In previous posts I reviewed how to simultaneously distribute your content throughout social networks and social bookmarking sites. Yet there is a one very important step that was not covered yet.

Have you thought about distributing your web feeds? Web feed (commonly known as RSS feed) not only gives you huge additional exposure through multiple self-promotion channels (I’ll talk about them in a moment), it grants you enormous power of “licensing” your content to other blogs.

RSS is an abbreviation of Real Simple Syndication, one of the most powerful technologies introduced at the end of 20th century.

You give the right to other bloggers to republish all or part of your content at no charge. Of course, you keep all the copyrights to your content, and one of the conditions of this “licensing” agreement is that publishers have to keep your information intact.

When your content is re-published, the link to the content source (or its excerpt) has to be published too.

If your content is good, and it provides great value to their readers, thousands upon thousands of information-hungry blogs will gladly publish your information. This could potentially create a viral effect.

Think about it. If blog is popular, then its content is republished by other bloggers. So if a popular blog re-published your post, it will be automatically re-published by other blogs since it’s now a part of popular blog’s RSS feed.

So don’t underestimate the power of RSS distribution.

How do you distribute RSS feeds and where can you find them?
If you have a blog, RSS feed is automatically created for you, and you can just look for RSS feed button or ”subscribe” link on your blog. Click on it, and you’ll be sent to the page containing your rss feed. Just copy this link, and post it to your popular RSS reader (such as Google reader).

As an example, click on the “subscribe” button at the top of this site, copy rss link, post it in your reader, and see what happens. The excerpts of my latest posts will “magically” appear in your reader.

Now copy your own RSS feed and distribute it through all the social marketing and social bookmarking channels the same way you distributed links to your posts.

Don’t forget that you have personal/profile page in all those networks, and this page also has an RSS feed, so cross-submit and cross-promote all those RSS feeds on all your social networks.

If you follow these steps, your web traffic will increase significantly.

One of the questions that I’m often asked on private social marketing consultations is: “I have a static website, and I can’t find my RSS feed. What should I do?”

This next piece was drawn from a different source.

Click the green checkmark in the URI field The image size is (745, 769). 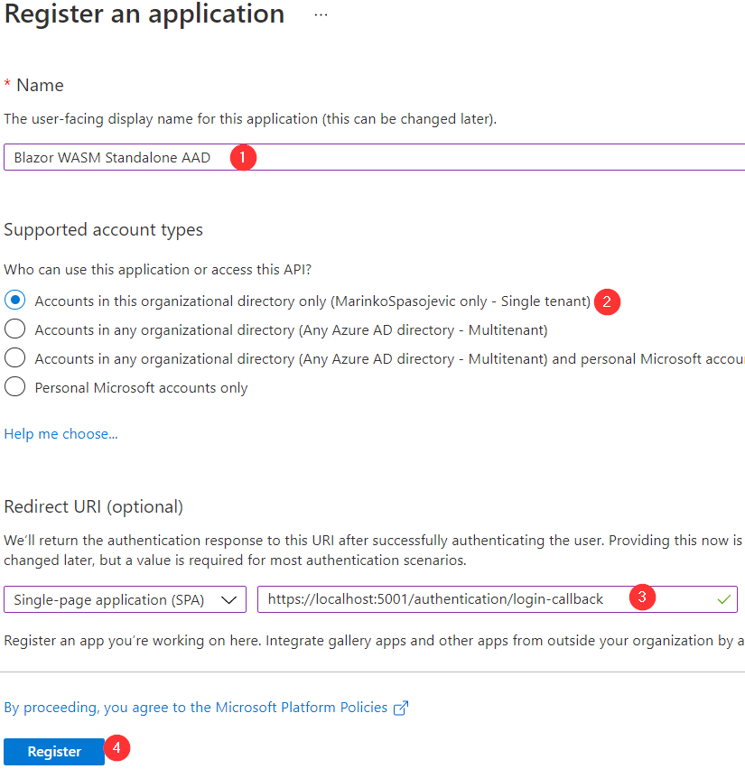point(723,598)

The simple answer is: “Static websites don’t have RSS feeds”. Of course, if there is no RSS feed then you won’t be able to use missing all the promotional tactics mentioned above.

So what’s the solution?

You can either add a blog to your site (but your old content still won’t be distributed this way).

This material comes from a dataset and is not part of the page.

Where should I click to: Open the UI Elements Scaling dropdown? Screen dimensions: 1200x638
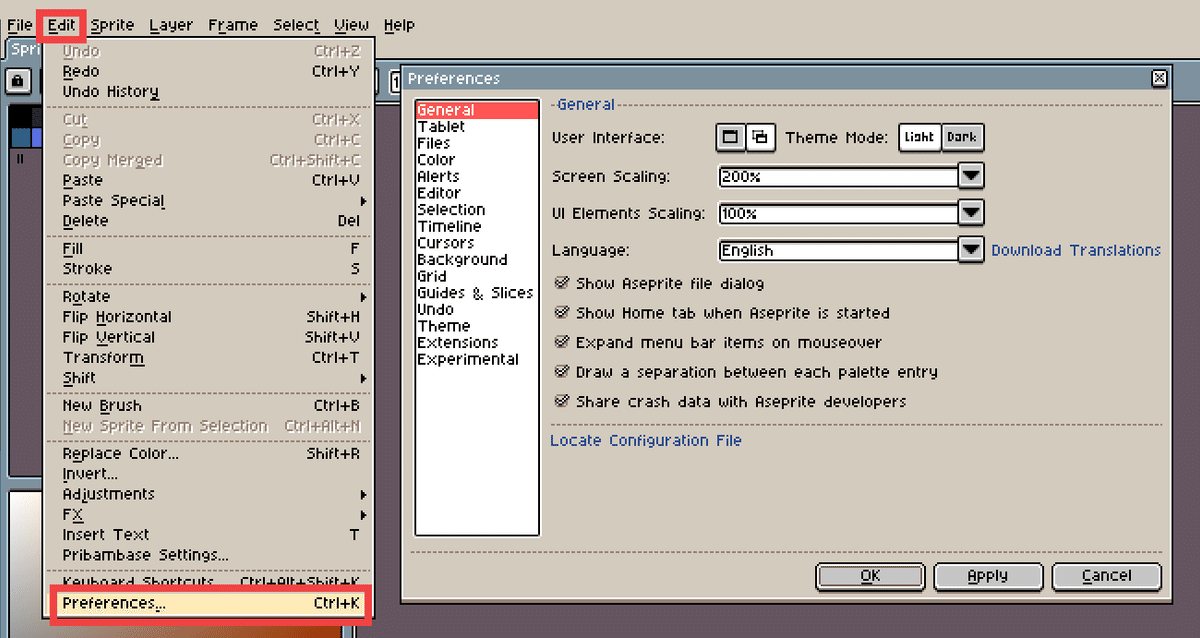(970, 212)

Or you can build your own RSS feed.

If you’re proficient in xml, you can easily create your own custom RSS feed. Alternatively, you can use php, though xml provides more flexibility for feed customization.

Of course, many people are not that “fluent” in mark-up languages and programming. So you will probably be glad to know that there is an easier feed creation solution for you.

Download Feed For All RSS Feed Creator. It allows you to build custom feeds for your static websites. Then just upload created xml file on your server, and now your site has its own RSS feed!

Voila! Easy, isn’t it? Now go and create your own viral web feed traffic avalanche.